Begitulah rusaknya sekularisme-kapitalisme-liberalisme yang menjatuhkan manusia ke dalam kehidupan dunia yang penuh masalah dan kesengsaran akhirat yang sudah menanti. Na’udzubillahi min dzalika. Bagaimana dengan Islam? Kedudukan pernikahan dalam Islam merupakan perkara penting (mitsaqon ghalizho); pembeda antara yang halal dan bernilai ibadah dengan perzinahan yang diharamkan; bahkan termasuk sunnah Nabi saw sebagaimana sabda beliau yang artinya: “Nikah itu sunnah ku, siapa yang membenci sunnahku maka bukan dari golonganku”. Dalam hadits yang diriwayatkan oleh Muttafaq ‘alahi Rasulullah saw menganjurkan setiap pemuda yang sudah mampu untuk bersegera menikah, sebab pernikahan itu lebih menundukkan pandangan dan lebih memelihara kemaluan. Bahkan dalam hadis lain yang diriwayatkan oleh al Hakim dan Ibn Hibban Beliau menyampaikan bahwa orang yang menikah karena ingin menjaga kehormatan termasuk salah satu yang akan ditolong Allah SWT. Jadi jelas sekali Islam mendorong umatnya untuk menikah. Sebaliknya, Islam sangat mengecam keras perbuatan zina. Rasulullah Saw bersabda, “ Jika zina dan riba sudah menyebar di suatu negeri, maka sesungguhnya mereka telah menghalalkan azab Allah atas diri mereka sendiri” (HR al Hakim, al Baihaqi dan at Thabrani).

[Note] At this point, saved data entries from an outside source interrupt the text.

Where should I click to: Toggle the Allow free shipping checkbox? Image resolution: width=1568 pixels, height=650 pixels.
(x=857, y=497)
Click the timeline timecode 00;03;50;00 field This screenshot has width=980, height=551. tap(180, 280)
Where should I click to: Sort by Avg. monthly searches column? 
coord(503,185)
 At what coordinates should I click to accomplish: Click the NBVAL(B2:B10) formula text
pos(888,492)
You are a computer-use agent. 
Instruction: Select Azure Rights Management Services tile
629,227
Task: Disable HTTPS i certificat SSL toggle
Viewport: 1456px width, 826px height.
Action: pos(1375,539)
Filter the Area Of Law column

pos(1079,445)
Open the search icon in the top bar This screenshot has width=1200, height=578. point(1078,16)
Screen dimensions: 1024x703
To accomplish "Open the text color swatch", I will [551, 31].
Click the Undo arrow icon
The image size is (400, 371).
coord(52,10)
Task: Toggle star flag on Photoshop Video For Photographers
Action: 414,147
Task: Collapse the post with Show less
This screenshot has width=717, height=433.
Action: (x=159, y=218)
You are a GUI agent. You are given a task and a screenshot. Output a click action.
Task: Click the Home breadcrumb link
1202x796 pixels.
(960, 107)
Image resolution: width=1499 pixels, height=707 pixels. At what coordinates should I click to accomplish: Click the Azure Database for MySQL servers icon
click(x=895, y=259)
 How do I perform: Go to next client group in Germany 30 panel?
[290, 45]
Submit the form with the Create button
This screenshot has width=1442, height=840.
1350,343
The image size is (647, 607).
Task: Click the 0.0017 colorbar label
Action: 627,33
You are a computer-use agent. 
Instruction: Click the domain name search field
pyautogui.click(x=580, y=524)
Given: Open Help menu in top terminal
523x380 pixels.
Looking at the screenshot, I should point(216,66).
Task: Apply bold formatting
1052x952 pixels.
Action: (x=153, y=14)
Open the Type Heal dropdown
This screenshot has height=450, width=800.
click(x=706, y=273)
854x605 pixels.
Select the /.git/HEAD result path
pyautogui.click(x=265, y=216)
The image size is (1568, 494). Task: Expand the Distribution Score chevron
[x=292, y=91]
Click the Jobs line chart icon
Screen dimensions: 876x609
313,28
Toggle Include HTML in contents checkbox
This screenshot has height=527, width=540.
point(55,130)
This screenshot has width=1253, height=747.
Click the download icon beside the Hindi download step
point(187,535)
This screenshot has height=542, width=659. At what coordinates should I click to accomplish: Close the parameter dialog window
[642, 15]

Terkait pembatasan usia perkawinan, dalam fiqh Islam umur saat menikah tidak dibatasi. Demikian juga pembebanan taklif dan tanggung jawab hukum tidak ditentukan oleh umur seseorang, namun ditetapkan oleh masa balighnya. Jadi di dalam Islam tugas Negara bukan membatasi usia perkawinan, namun bagaimana menjamin seluruh warga Negaranya siap menjalankan semua kewajibannya termasuk tanggung jawabnya sebagai suami-isteri dan melindungi mereka dari pelanggaran seperti pornografi-pornoaksi dan perzinahan. Melalui penerapan syari’ah Islam Negara akan menerapkan sistem pendidikan termasuk di dalamnya pengajaran aturan pergaulan dan fiqh rumah tangga; sistem ekonomi,kesehatan, pergaulan sosial, bahkan sanksi yang sesuai dengan aturan Islam. Ringkasnya, dalam Islam Negara akan membantu dan mempermudah warga negaranya berbuat taat dan menjaga mereka dari apapun yang tergolong maksiat.
Ibu-ibu yang dirahmati Allah.., ketaatan akan serasa berat dijalankan manakala sistem yang mendominasi kita bukan aturan yang berasal dari Allah Dzat Pencipta kita. Karenanya, satu-satunya solusi adalah mengganti sistem yang rusak dan merusak ini dengan sistem Islam yang pernah diterapkan Rasulullah saw, Khulafa ar rasyidin, dan para Khalifah setelahnya. Semoga kita termasuk orang-orang yang emperjuangkan kembalinya system tersebut, aamiin. Wallahu A’lam[]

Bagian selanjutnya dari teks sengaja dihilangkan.